■ **Given passage**
§
06-03-2019, 06:12 AM
I am motivated to post this idea in the spirit of Emma May Smith's approach of language and content agnostic analysis, but with the assumptions of linguistic text written in the plain.
I briefly brought up the outline of the idea in the devil's advocate for glossolalia post, but I realize it may have gotten lost in the 100,000 or so other words of text surrounding it. So I would like to put it forward separately and more clearly here:
At first glance one would think it absurd to propose that each Voynich character *bigram* could represent a single letter or phoneme in any language: surely with 15-25 characters, there must be many hundreds of such bigrams, and no language could have that many phonemes. But in fact upon closer inspection, so long as the bigrams are paired off naturally, and certain obvious non-bigrams are excluded (initial [q-], many final [-y]'s, initial [d-] in some cases, etc.), then it becomes apparent that there are not anywhere near hundreds of such bigrams that occur with any frequency beyond the rare or accidental appearance; rather there are only a couple dozen or so of them.
As a simple example, in the vord [otchy], clearly one must not consider the pairs [tc] and [hy] as bigrams! Obviously the bigrams are [ot] and [ch], and [-y] is a single character at the end. In this case it is obvious because we all know [ch] is one unit, not two separate letters or phonemes. Likewise with the notorious [sh], however many different forms of it may occur in the ms text: in any case, we know the [h] cannot be separated from the [s]!
In this spirit, I propose that the following inventory of bigrams constitutes a substantially large majority of the ms text:
[ch], [dy], [ai], [ok], [in], [ol], [ee], [sh], [da], [ey], [ot], [eo], [ar], [al], [or], [od], [yk], [sa], [yt], [os], [do], [so], [ky], [ty], [oy]
Naturally the apparent ligatures [cth] and [ckh] must be accounted for here as well.
As I noted above, certain obvious and frequent non-bigram single characters must be accounted for separately:
many [y]'s, many [d]'s, [q], many [s]'s, an occasional initial [k] and [t], and the odd extraneous [o], [i], or [e].
§
■ **Data section**
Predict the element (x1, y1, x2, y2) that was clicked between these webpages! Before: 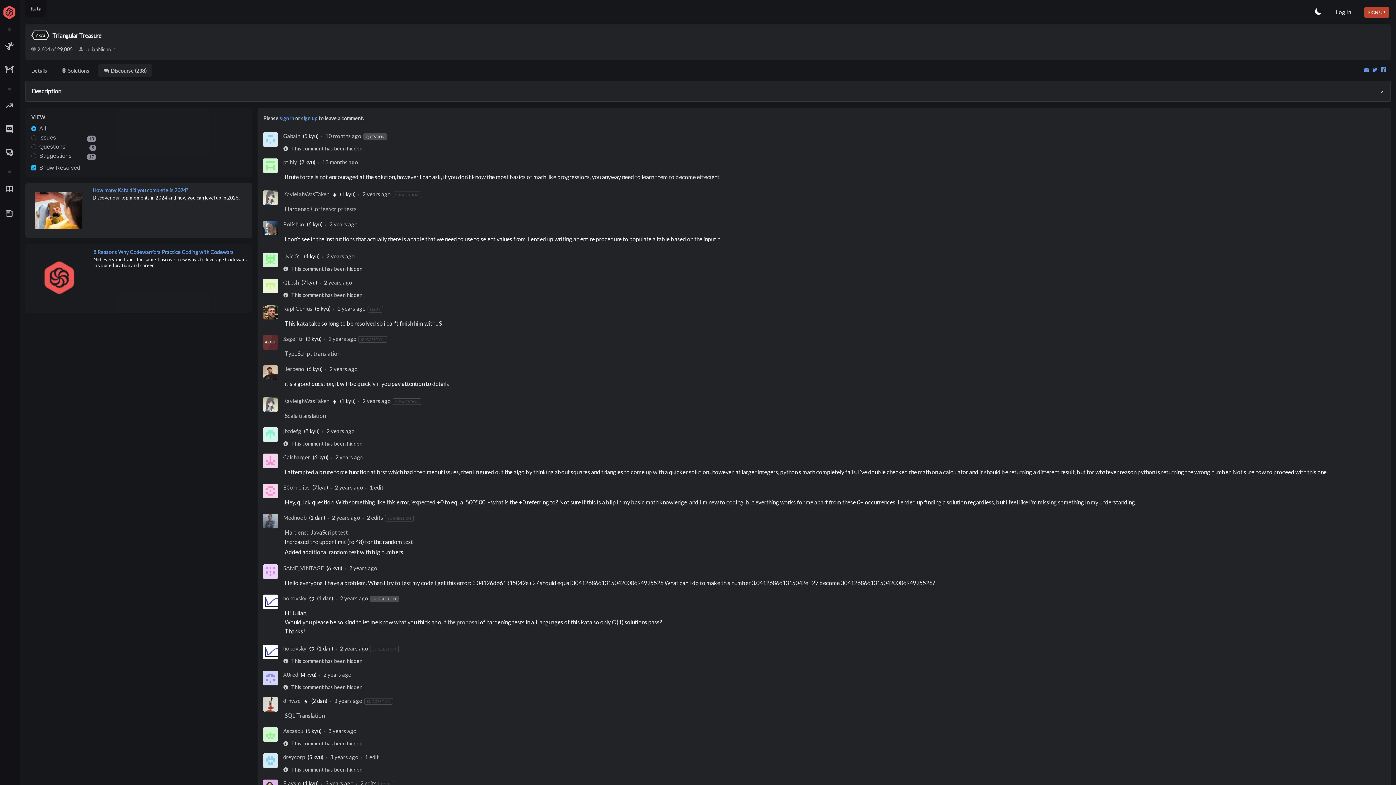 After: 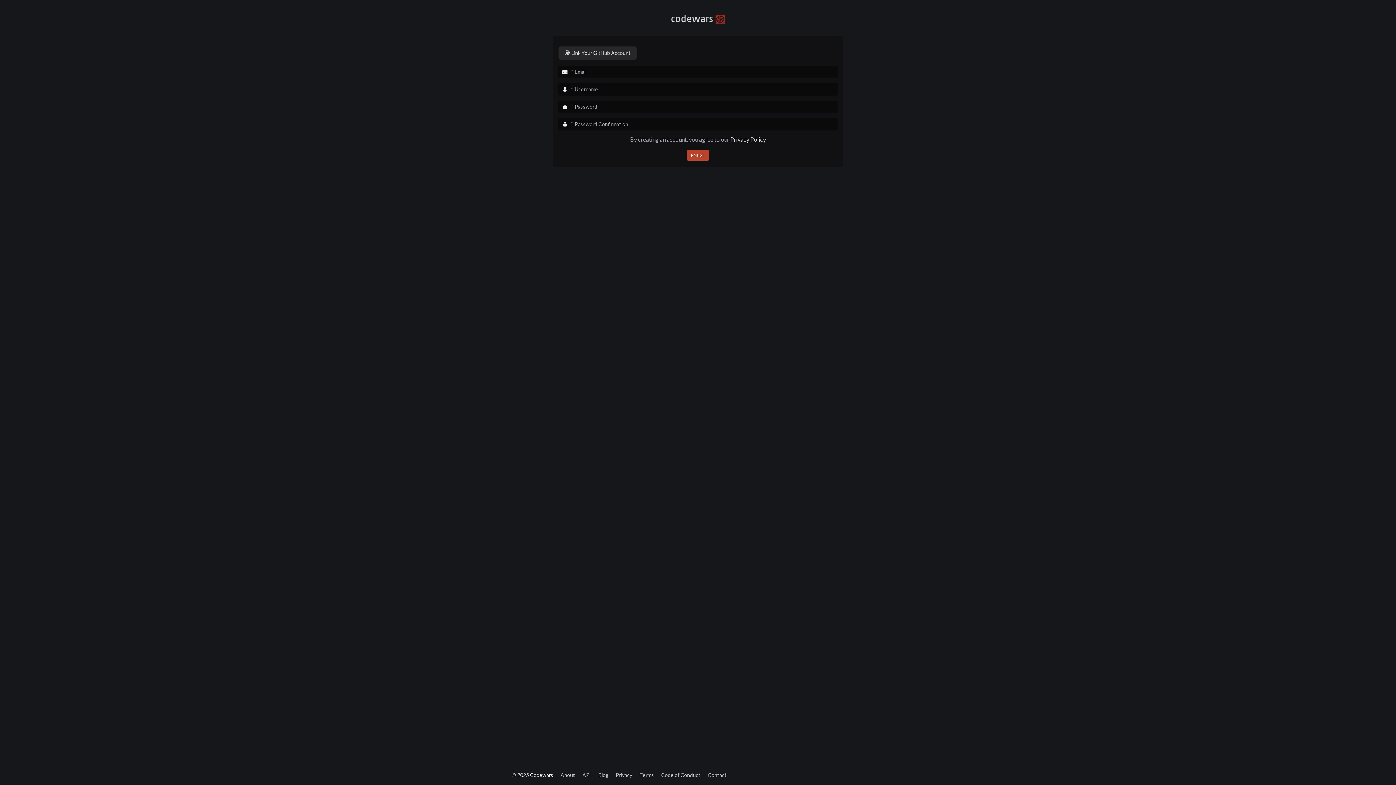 Action: label: SIGN UP bbox: (1364, 6, 1389, 17)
§
■ **Given exercise**
Which two apparent ligatures does the Voynich bigram post say must also be accounted for? The lines above come from a different source than the Voynich bigram post.

■ **Result of this task**
[cth] and [ckh]